---------- Exercise data ----------

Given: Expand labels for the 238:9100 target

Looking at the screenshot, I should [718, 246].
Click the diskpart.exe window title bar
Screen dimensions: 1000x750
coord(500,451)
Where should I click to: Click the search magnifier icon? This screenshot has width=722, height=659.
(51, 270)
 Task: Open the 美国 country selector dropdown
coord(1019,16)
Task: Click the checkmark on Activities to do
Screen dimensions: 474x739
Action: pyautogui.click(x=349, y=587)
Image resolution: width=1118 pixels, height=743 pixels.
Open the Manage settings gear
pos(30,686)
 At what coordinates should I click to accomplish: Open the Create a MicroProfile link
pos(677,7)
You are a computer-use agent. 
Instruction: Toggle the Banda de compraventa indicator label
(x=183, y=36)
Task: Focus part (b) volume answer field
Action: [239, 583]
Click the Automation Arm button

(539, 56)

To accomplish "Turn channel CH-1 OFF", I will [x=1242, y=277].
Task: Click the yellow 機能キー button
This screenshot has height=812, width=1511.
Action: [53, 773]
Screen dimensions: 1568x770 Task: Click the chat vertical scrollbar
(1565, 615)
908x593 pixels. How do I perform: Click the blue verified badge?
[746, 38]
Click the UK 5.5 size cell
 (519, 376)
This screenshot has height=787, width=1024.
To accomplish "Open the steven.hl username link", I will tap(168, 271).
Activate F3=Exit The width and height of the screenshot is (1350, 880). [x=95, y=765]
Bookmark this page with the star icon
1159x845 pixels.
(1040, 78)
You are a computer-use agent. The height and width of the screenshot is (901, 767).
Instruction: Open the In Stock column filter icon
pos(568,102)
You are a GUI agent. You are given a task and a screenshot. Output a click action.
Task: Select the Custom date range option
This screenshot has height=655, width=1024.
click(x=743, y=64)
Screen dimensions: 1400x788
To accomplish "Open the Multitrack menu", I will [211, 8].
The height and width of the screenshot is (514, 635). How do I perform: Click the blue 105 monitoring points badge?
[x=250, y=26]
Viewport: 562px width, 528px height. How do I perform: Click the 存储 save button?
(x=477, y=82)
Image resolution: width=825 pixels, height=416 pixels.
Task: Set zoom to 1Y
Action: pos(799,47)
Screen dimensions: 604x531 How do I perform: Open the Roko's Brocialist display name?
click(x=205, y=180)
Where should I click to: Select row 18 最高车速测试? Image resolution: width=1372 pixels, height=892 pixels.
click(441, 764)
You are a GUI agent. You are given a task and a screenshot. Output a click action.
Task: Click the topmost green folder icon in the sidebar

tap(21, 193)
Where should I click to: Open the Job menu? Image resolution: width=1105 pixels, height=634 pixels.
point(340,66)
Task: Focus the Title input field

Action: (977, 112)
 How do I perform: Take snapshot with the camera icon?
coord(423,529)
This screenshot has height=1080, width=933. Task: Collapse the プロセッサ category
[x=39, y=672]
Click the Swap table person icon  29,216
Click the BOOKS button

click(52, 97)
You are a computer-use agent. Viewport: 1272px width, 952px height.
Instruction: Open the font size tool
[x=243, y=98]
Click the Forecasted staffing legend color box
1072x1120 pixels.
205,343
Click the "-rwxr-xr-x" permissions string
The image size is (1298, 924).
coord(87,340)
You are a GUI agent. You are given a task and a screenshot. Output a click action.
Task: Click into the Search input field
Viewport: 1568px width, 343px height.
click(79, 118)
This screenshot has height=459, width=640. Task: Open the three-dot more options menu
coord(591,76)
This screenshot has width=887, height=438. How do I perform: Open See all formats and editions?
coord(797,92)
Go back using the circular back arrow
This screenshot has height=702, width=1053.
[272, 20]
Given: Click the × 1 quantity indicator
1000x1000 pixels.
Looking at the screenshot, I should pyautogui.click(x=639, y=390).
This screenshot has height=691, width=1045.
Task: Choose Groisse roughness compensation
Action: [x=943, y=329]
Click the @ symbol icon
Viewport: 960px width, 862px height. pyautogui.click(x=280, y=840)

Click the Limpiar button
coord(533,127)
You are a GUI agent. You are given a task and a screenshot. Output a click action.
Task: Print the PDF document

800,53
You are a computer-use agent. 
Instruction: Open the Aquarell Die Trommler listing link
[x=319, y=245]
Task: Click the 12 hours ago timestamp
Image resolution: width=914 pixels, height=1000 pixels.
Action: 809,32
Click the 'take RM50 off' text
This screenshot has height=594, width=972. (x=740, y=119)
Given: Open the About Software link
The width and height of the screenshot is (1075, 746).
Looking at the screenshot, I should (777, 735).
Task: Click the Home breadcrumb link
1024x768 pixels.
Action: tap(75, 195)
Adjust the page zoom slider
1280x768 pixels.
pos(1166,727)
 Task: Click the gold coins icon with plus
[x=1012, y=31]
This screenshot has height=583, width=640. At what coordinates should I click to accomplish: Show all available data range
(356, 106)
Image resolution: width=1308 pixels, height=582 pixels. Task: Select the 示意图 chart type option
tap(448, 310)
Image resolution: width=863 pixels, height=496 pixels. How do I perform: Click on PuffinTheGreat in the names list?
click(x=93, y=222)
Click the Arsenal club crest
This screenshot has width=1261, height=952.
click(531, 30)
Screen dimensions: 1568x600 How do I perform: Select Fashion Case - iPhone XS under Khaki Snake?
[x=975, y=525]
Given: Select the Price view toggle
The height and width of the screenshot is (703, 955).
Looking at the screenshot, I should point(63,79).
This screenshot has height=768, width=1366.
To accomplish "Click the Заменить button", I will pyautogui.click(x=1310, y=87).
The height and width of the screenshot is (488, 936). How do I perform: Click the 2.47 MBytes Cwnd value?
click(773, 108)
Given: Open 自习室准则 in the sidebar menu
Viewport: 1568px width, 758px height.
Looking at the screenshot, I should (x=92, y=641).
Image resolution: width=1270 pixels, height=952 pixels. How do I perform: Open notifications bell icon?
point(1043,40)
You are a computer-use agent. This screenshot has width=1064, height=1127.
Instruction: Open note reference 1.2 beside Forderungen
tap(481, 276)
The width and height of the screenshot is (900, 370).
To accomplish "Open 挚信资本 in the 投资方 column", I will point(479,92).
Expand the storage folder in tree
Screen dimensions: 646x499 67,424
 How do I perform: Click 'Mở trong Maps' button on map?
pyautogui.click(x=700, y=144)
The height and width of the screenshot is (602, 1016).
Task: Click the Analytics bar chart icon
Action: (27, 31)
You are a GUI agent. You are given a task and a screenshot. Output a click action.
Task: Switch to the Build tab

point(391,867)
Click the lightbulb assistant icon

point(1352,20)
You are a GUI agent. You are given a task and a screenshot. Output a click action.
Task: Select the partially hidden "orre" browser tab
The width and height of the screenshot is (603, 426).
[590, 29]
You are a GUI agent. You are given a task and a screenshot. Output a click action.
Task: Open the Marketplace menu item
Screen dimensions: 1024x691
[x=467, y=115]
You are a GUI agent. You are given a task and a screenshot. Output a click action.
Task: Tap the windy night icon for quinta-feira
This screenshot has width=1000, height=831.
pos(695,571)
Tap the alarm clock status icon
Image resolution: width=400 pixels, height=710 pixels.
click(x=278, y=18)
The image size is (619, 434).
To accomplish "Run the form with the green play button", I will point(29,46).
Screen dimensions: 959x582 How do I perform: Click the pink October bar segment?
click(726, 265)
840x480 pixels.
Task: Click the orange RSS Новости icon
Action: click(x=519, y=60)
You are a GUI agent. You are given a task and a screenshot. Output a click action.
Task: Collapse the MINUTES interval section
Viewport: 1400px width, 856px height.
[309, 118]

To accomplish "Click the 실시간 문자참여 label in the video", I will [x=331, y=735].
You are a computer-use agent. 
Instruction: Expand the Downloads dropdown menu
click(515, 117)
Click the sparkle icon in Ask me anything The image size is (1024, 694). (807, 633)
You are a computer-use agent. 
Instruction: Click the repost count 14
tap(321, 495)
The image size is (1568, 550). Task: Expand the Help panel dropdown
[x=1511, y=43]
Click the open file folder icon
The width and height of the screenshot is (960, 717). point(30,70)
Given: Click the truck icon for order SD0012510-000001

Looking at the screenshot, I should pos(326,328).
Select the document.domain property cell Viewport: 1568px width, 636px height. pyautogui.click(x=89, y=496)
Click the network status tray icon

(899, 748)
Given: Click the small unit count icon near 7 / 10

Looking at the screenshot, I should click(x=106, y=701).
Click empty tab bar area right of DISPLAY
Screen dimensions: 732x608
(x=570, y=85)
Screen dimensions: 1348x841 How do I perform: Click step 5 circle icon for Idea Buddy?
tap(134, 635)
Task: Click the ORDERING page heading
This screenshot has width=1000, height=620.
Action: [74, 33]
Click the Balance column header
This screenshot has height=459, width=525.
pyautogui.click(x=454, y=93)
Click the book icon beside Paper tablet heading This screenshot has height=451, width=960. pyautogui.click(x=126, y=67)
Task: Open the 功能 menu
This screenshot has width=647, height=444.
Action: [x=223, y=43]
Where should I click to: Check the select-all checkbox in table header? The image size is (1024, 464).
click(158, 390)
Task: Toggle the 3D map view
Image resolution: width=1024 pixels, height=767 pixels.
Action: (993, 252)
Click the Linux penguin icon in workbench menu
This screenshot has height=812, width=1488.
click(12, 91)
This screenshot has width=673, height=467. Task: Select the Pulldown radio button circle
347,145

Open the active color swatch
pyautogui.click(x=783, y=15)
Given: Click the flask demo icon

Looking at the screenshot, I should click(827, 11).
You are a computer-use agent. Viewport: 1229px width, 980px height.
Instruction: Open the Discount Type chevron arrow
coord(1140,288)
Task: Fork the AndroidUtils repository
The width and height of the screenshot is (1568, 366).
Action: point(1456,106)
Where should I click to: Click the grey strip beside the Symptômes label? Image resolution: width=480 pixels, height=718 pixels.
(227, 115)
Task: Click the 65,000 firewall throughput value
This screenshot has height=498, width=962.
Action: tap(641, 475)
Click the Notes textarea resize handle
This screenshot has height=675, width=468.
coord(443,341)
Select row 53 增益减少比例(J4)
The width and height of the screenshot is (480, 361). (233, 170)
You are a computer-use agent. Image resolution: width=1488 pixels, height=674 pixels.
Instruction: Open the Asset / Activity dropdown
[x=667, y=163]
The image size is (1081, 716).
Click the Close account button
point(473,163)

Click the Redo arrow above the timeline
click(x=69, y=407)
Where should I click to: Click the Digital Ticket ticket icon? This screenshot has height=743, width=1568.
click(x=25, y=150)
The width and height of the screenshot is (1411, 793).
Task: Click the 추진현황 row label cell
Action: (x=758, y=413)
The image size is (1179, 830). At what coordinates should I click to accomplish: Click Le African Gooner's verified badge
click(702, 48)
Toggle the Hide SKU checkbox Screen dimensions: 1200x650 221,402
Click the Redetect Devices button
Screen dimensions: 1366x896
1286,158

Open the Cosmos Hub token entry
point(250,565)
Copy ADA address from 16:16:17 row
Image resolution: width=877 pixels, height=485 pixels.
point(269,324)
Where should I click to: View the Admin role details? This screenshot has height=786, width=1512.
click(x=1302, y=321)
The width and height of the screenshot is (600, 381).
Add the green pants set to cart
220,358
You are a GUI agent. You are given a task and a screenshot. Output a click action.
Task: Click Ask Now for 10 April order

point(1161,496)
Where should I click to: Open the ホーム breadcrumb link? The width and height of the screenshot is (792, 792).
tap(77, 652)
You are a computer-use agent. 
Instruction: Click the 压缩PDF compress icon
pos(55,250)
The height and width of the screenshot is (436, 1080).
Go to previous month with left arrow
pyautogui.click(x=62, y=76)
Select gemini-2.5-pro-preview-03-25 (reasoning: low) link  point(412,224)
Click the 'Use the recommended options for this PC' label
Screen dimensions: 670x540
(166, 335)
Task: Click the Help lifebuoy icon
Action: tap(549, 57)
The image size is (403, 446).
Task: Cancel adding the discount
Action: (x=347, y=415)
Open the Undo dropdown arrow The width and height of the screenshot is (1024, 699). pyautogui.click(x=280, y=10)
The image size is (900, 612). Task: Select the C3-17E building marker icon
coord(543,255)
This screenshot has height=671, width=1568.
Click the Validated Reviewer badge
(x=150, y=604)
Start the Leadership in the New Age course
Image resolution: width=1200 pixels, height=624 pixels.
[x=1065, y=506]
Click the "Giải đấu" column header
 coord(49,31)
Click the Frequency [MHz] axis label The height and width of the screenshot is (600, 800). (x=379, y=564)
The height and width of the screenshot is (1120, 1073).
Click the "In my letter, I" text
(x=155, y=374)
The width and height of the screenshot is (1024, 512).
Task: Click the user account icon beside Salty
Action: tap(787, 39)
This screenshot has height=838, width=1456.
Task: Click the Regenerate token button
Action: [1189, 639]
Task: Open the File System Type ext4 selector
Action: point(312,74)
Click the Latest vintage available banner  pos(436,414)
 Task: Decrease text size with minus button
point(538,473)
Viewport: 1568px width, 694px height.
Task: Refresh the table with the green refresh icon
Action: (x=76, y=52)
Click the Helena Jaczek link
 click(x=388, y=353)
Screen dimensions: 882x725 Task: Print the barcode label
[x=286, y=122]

----------

■ **The task**:
From the records above, quote only the lines running from the line with "Instruction: Toggle the" to the line with "Task: Click the yellow 機能キー button", both lines included.

■ **Answer section**:
Instruction: Toggle the Banda de compraventa indicator label
(x=183, y=36)
Task: Focus part (b) volume answer field
Action: [239, 583]
Click the Automation Arm button

(539, 56)

To accomplish "Turn channel CH-1 OFF", I will [x=1242, y=277].
Task: Click the yellow 機能キー button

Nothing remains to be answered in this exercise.